İnsanlar göçebe hayatını bırakıp yerleşik hayata geçtikten sonra inşaatlar yaparak orada hayatlarını sürdürmeye başlamışlardır. Geçmişte yapı inşaat olarak kendini kanıtlamış birçok eserle tanıştık. Örneğin, Osmanlı’nın “Camileri”, Hindistan’ın “Tac Mahal’i” Çin’in “Çin Seddi” vb. Bu eserler ne kadar eski zamanda olsa da bu sektöre ekonomik ve teknik olarak ne kadar önem verildiğini göstermektedir.
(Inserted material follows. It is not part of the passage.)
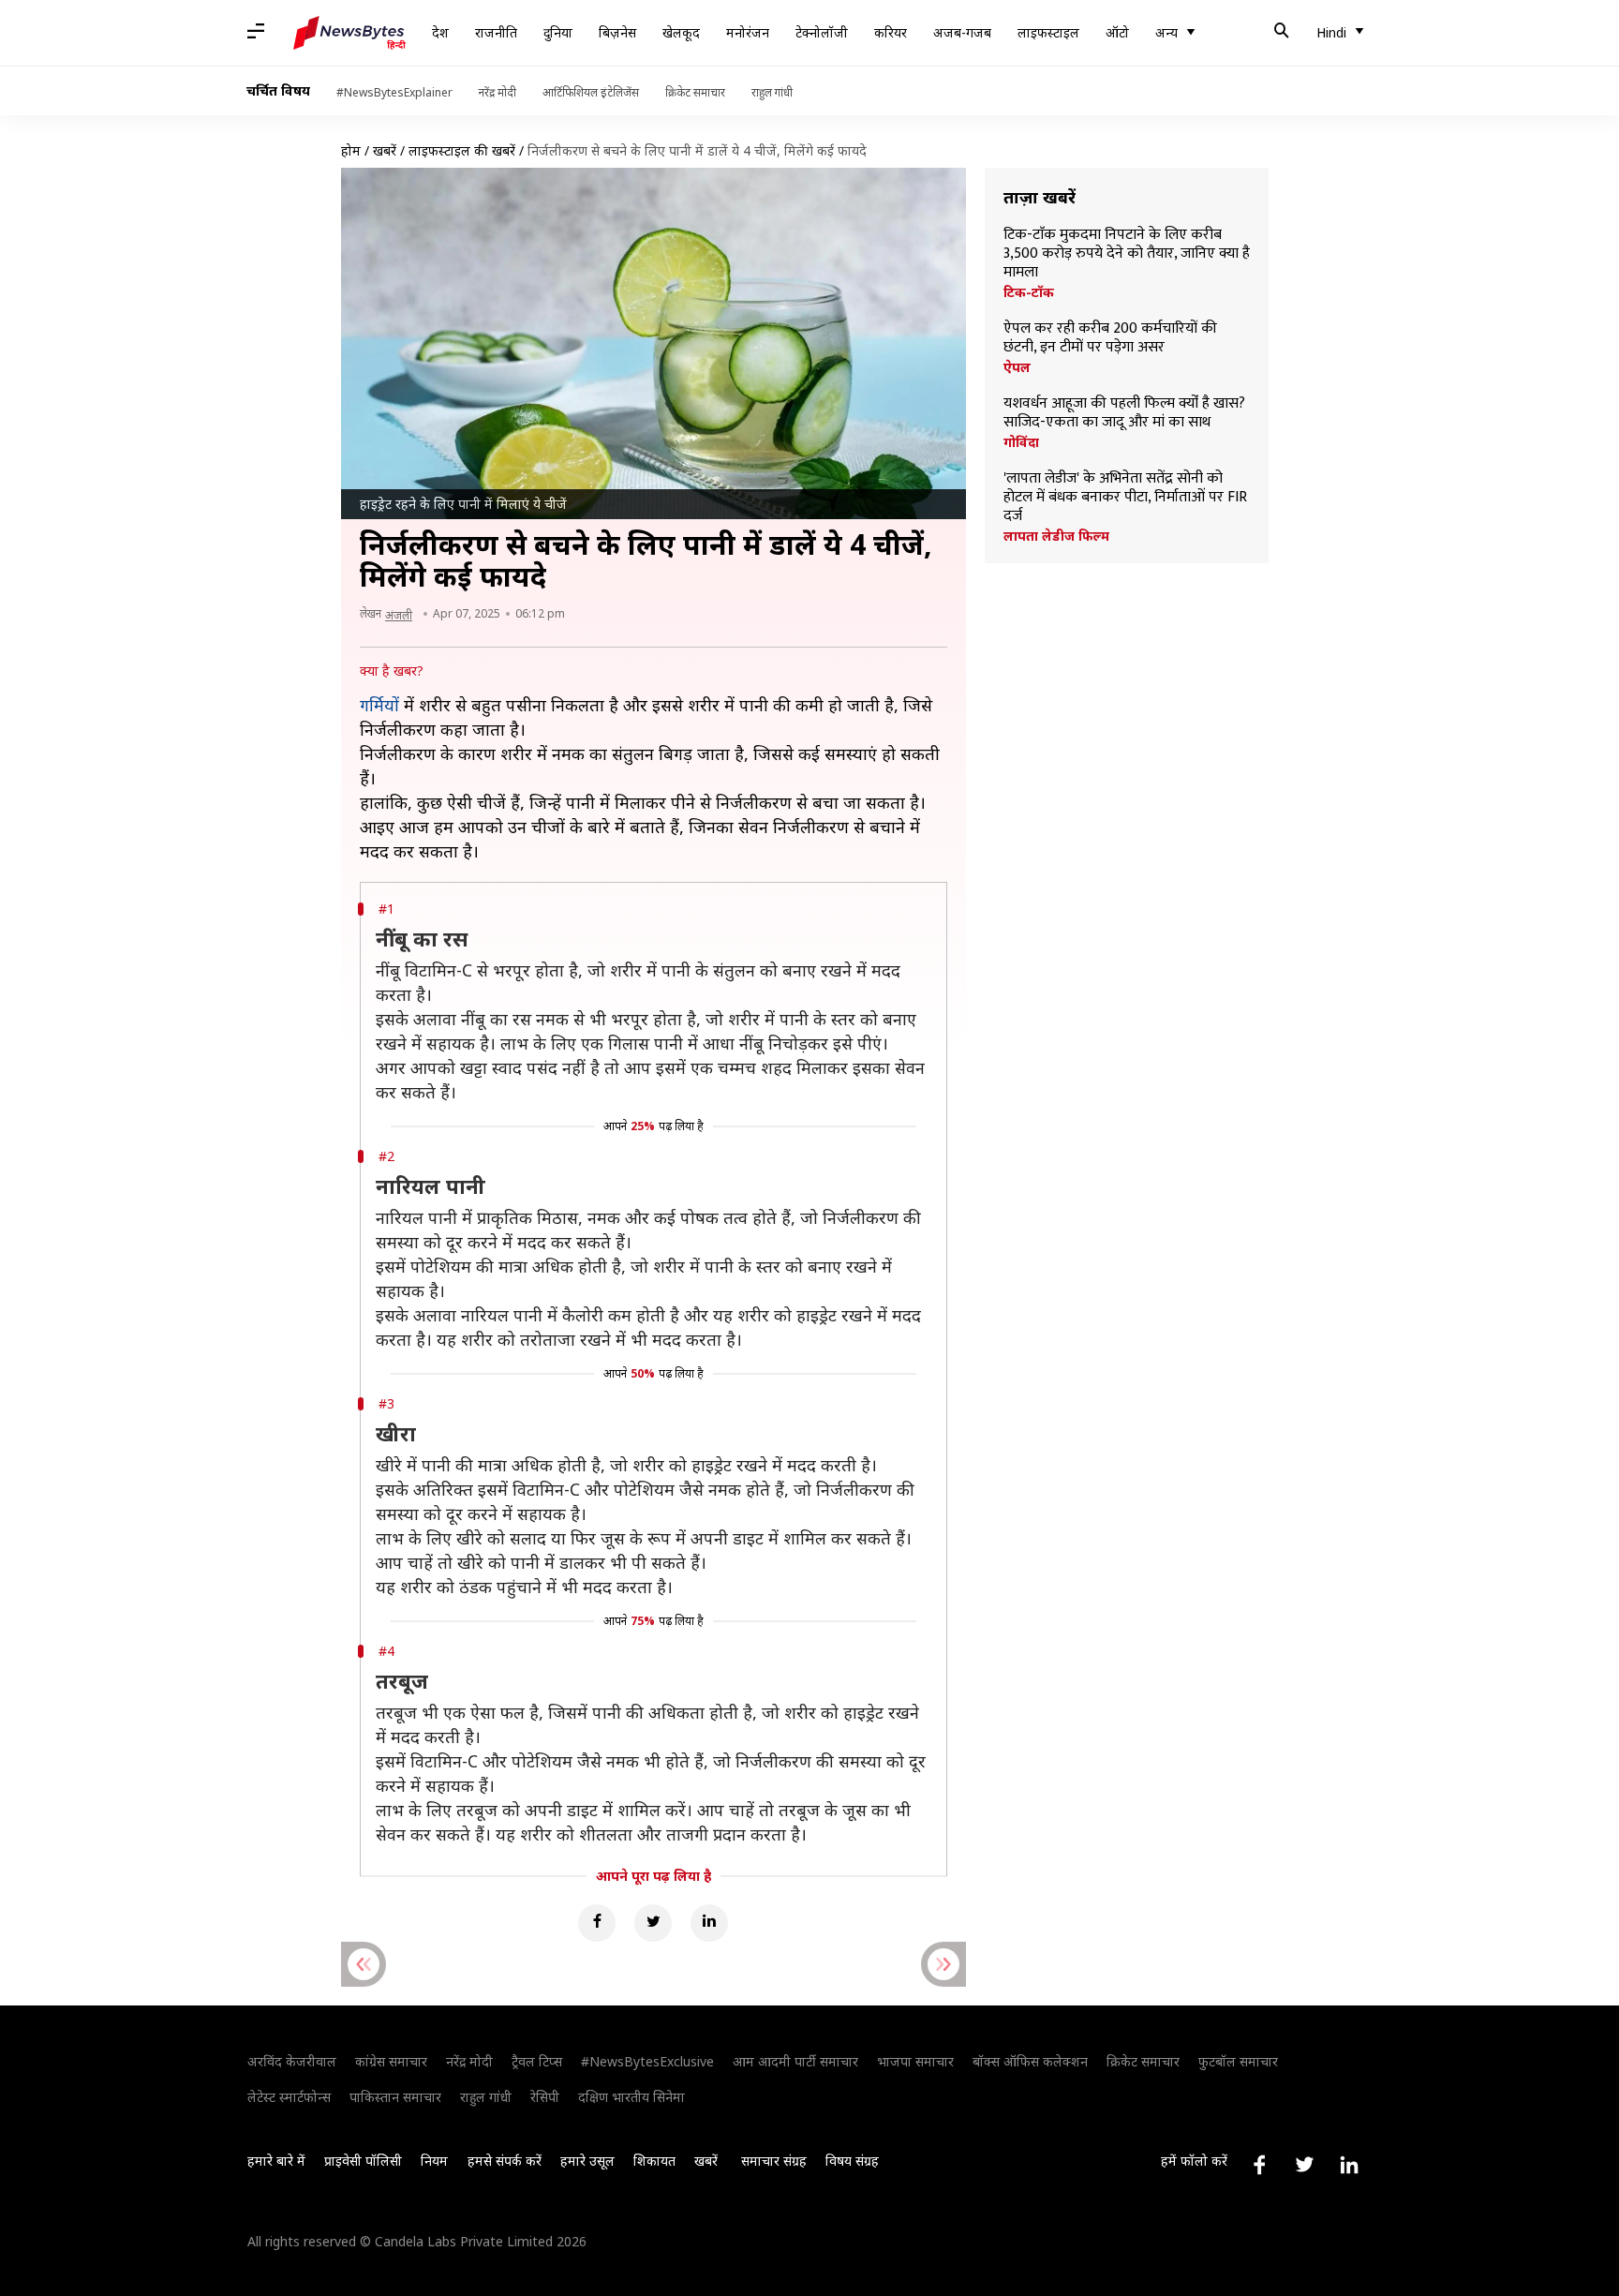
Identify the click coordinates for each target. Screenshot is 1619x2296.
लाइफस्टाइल (1048, 32)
İlerleyen çağlar içinde insanlar, devletler, yaşayış şekilleri, gereksinimler, kavramlar değişmiş ve yapılar çeşitlenmiş, büyümüştür. Kısaca, karada veya suda yapılan tüm bina, yol, köprü, baraj, kanalizasyon vb. tesislerin yapım çalışmalarına İNŞAAT denir. İnşaat işleri, bina inşaatı, altyapı inşaatı olmak üzere ikiye ayrılır.
İnşaat sektörü, insan yaşamını tümüyle etkileyen ve ilgilendiren bir sektördür. Bu sektörün yaptığı konutlarda oturur, okullarda okur, iş yerlerinde çalışır, yol vb. alt yapı tesislerinden yararlanarak yaşarız.
En önemli şey olan İnsan unsurunu yakından ilgilendiren inşaat sektörü, hatalar ve başarısızlıklar yapıldığı durumlarda çok kötü sonuçlarla karşılaşılır. Bu yapılan yanlışların deprem, sel baskını, heyelan, yangın vb. afetlerde meydana gelen kayıplardan sonra ne kadar önemli olduğu anlaşılır. İnşaat sürecindeki her kişinin planlı ve işinin hakkını vererek yapması, topluma daha düzgün, çağdaş ve sağlam yapılarda yaşama imkanı sunar.